# YOUR TASK:
Swap "wrench" for "gear" in the listing lines that start with the line containing "Task: Uncheck the Cable Connected checkbox" and run through the line containing "Viewport: 420px width, 247px height.". Give only those lines again, with nothing else changed.

# SOURCE RECORDS:
....

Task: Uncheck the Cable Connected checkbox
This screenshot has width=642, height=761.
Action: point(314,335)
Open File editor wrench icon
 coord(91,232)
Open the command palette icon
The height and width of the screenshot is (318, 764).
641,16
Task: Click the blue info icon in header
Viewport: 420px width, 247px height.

....

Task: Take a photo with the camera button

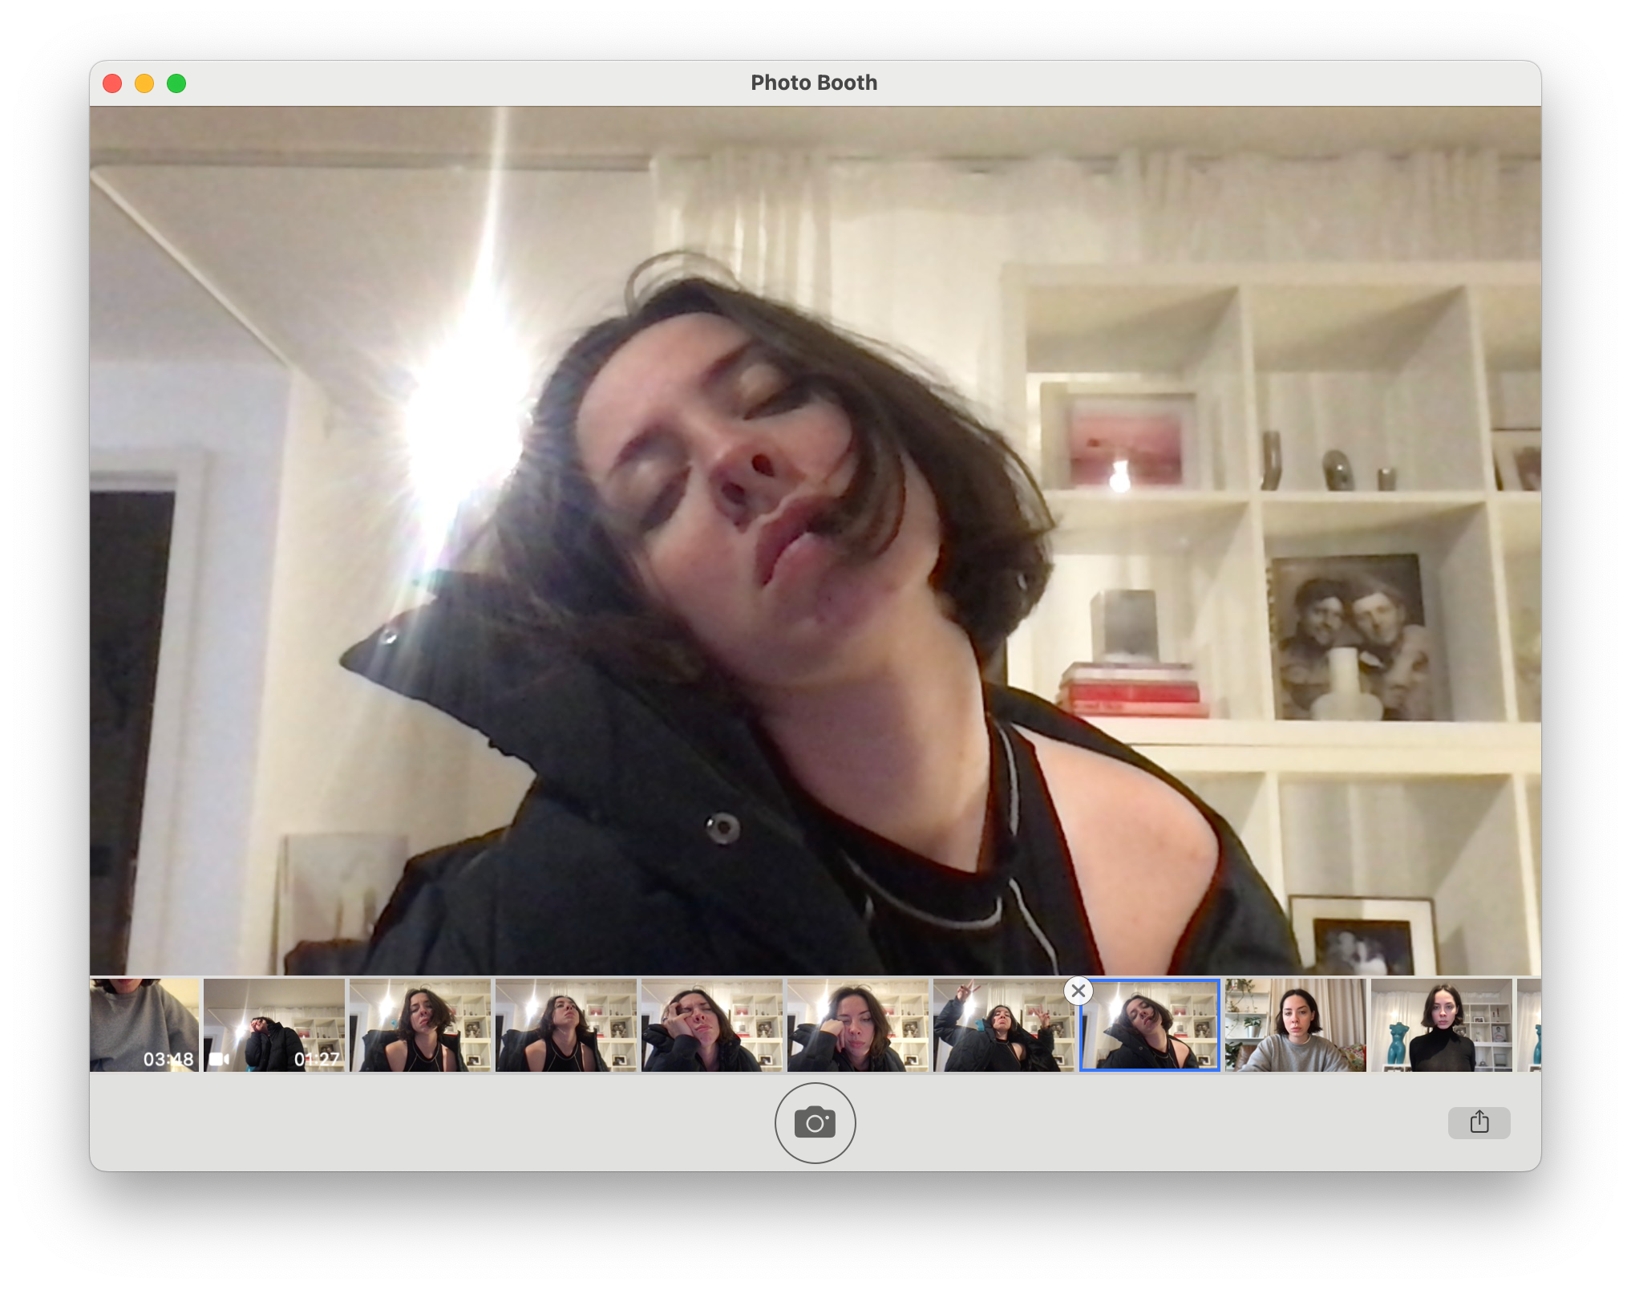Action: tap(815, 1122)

....

# WORKED ANSWER:
Task: Uncheck the Cable Connected checkbox
This screenshot has width=642, height=761.
Action: point(314,335)
Open File editor gear icon
 coord(91,232)
Open the command palette icon
The height and width of the screenshot is (318, 764).
641,16
Task: Click the blue info icon in header
Viewport: 420px width, 247px height.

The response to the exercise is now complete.